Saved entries
________
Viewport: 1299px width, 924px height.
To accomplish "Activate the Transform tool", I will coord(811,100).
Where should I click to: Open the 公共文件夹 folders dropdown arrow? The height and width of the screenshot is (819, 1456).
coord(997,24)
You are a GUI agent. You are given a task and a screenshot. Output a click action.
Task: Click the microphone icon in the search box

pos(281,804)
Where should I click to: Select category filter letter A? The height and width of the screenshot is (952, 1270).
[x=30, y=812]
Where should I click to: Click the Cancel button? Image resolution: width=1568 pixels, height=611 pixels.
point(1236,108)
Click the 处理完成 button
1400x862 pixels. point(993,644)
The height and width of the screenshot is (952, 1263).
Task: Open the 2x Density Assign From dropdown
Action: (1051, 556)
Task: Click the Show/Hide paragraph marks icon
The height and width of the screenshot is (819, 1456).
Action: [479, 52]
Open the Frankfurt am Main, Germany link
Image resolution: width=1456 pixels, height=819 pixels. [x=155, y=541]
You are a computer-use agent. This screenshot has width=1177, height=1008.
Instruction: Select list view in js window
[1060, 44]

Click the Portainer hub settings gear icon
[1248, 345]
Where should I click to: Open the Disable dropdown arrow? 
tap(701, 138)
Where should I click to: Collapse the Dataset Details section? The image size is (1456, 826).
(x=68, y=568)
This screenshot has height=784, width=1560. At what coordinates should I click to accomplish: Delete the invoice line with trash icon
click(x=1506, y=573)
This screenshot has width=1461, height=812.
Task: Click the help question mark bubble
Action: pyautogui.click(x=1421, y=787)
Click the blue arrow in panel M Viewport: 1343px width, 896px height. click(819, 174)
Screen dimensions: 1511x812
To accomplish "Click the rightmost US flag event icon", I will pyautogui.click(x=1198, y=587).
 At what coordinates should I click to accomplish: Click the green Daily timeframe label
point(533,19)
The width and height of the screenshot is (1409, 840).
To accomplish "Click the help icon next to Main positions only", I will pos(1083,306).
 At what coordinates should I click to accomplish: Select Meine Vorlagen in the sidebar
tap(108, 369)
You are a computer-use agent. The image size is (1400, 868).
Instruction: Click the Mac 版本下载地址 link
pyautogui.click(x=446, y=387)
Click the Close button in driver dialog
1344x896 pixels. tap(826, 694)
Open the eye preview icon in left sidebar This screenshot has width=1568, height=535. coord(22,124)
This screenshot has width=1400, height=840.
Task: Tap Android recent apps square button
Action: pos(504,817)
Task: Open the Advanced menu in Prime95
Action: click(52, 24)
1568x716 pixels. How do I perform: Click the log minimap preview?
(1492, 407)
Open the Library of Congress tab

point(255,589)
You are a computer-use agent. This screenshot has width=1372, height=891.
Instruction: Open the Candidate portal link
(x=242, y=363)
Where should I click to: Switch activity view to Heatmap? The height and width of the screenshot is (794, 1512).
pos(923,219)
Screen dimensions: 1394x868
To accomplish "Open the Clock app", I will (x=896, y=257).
________
▶ **Task details**
From the first line to the last, restate the data above exactly.

▶ **Result for this exercise**
Viewport: 1299px width, 924px height.
To accomplish "Activate the Transform tool", I will coord(811,100).
Where should I click to: Open the 公共文件夹 folders dropdown arrow? The height and width of the screenshot is (819, 1456).
coord(997,24)
You are a GUI agent. You are given a task and a screenshot. Output a click action.
Task: Click the microphone icon in the search box

pos(281,804)
Where should I click to: Select category filter letter A? The height and width of the screenshot is (952, 1270).
[x=30, y=812]
Where should I click to: Click the Cancel button? Image resolution: width=1568 pixels, height=611 pixels.
point(1236,108)
Click the 处理完成 button
1400x862 pixels. point(993,644)
The height and width of the screenshot is (952, 1263).
Task: Open the 2x Density Assign From dropdown
Action: (1051, 556)
Task: Click the Show/Hide paragraph marks icon
The height and width of the screenshot is (819, 1456).
Action: [479, 52]
Open the Frankfurt am Main, Germany link
Image resolution: width=1456 pixels, height=819 pixels. [x=155, y=541]
You are a computer-use agent. This screenshot has width=1177, height=1008.
Instruction: Select list view in js window
[1060, 44]

Click the Portainer hub settings gear icon
[1248, 345]
Where should I click to: Open the Disable dropdown arrow? 
tap(701, 138)
Where should I click to: Collapse the Dataset Details section? The image size is (1456, 826).
(x=68, y=568)
This screenshot has height=784, width=1560. At what coordinates should I click to accomplish: Delete the invoice line with trash icon
click(x=1506, y=573)
This screenshot has width=1461, height=812.
Task: Click the help question mark bubble
Action: pyautogui.click(x=1421, y=787)
Click the blue arrow in panel M Viewport: 1343px width, 896px height. click(819, 174)
Screen dimensions: 1511x812
To accomplish "Click the rightmost US flag event icon", I will pyautogui.click(x=1198, y=587).
 At what coordinates should I click to accomplish: Click the green Daily timeframe label
point(533,19)
The width and height of the screenshot is (1409, 840).
To accomplish "Click the help icon next to Main positions only", I will pos(1083,306).
 At what coordinates should I click to accomplish: Select Meine Vorlagen in the sidebar
tap(108, 369)
You are a computer-use agent. The image size is (1400, 868).
Instruction: Click the Mac 版本下载地址 link
pyautogui.click(x=446, y=387)
Click the Close button in driver dialog
1344x896 pixels. tap(826, 694)
Open the eye preview icon in left sidebar This screenshot has width=1568, height=535. coord(22,124)
This screenshot has width=1400, height=840.
Task: Tap Android recent apps square button
Action: pos(504,817)
Task: Open the Advanced menu in Prime95
Action: click(52, 24)
1568x716 pixels. How do I perform: Click the log minimap preview?
(1492, 407)
Open the Library of Congress tab

point(255,589)
You are a computer-use agent. This screenshot has width=1372, height=891.
Instruction: Open the Candidate portal link
(x=242, y=363)
Where should I click to: Switch activity view to Heatmap? The height and width of the screenshot is (794, 1512).
pos(923,219)
Screen dimensions: 1394x868
To accomplish "Open the Clock app", I will (x=896, y=257).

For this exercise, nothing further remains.